Every record must be repeated exactly; omit any pictures they contain.

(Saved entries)
╭──
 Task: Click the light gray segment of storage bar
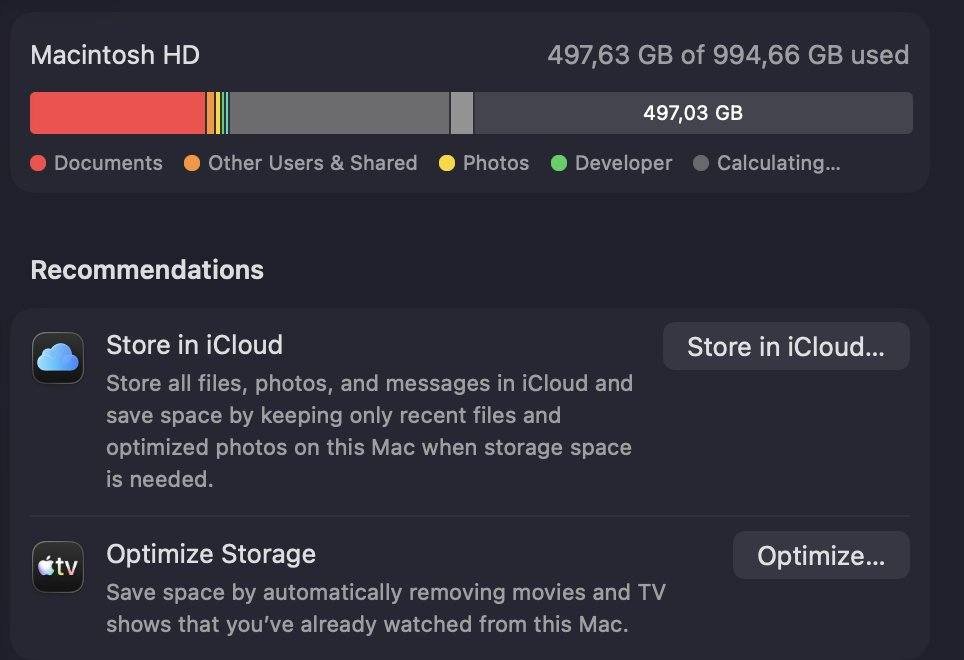point(462,113)
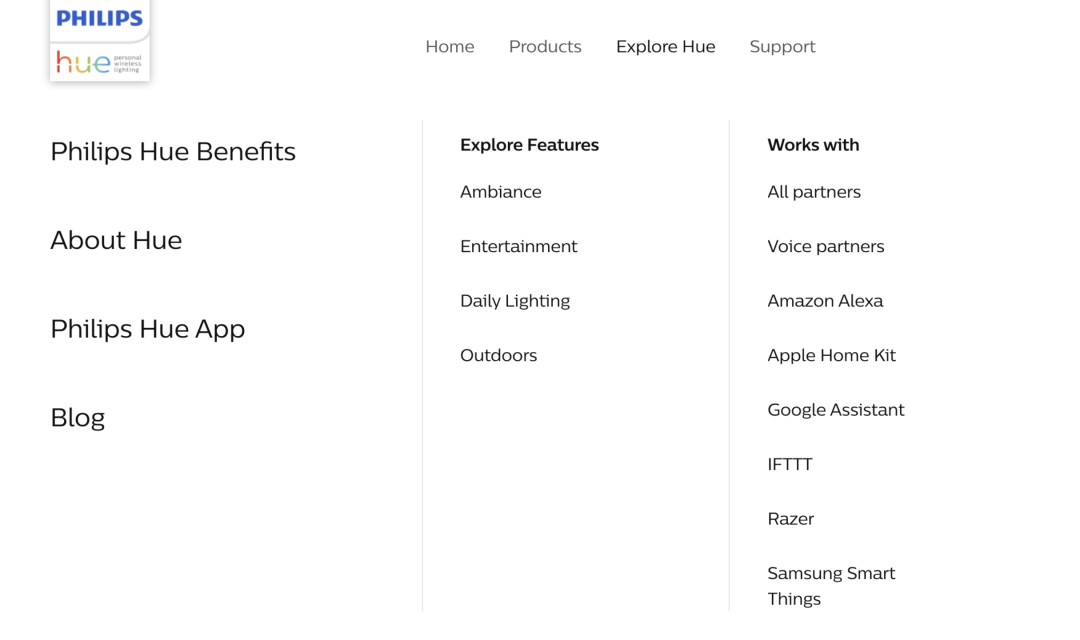Visit the Philips Hue App page
This screenshot has width=1080, height=640.
(x=147, y=329)
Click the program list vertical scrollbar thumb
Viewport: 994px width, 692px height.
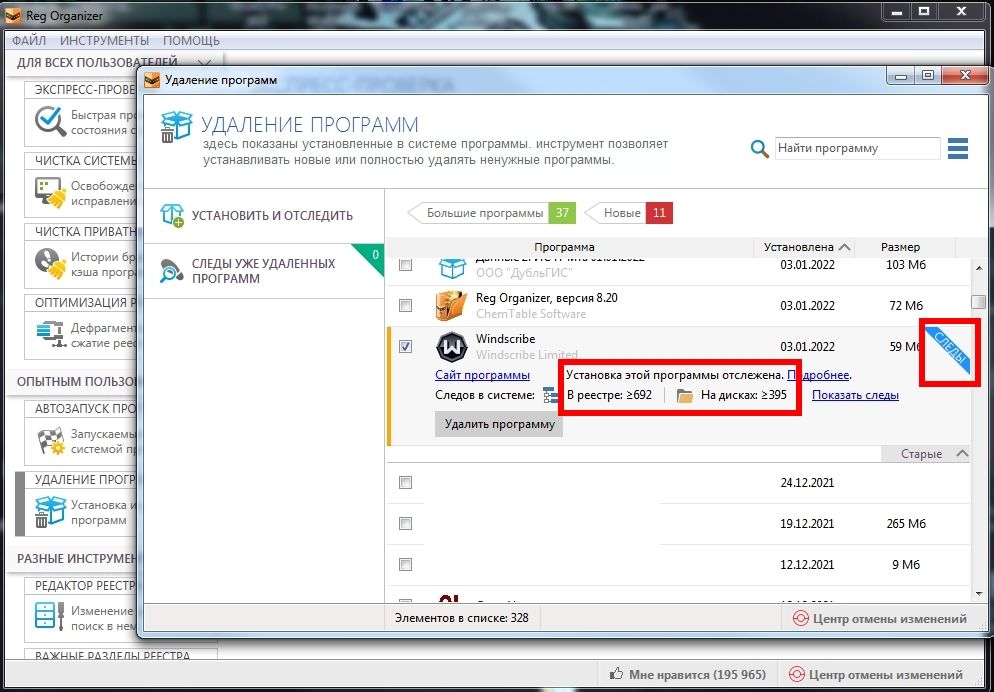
╰──
_RESULT OF THE TASK_.
 Task: Click the light gray segment of storage bar
point(462,113)
Visit the Philips Hue App page
This screenshot has width=1080, height=640.
(x=147, y=329)
Click the program list vertical scrollbar thumb
Viewport: 994px width, 692px height.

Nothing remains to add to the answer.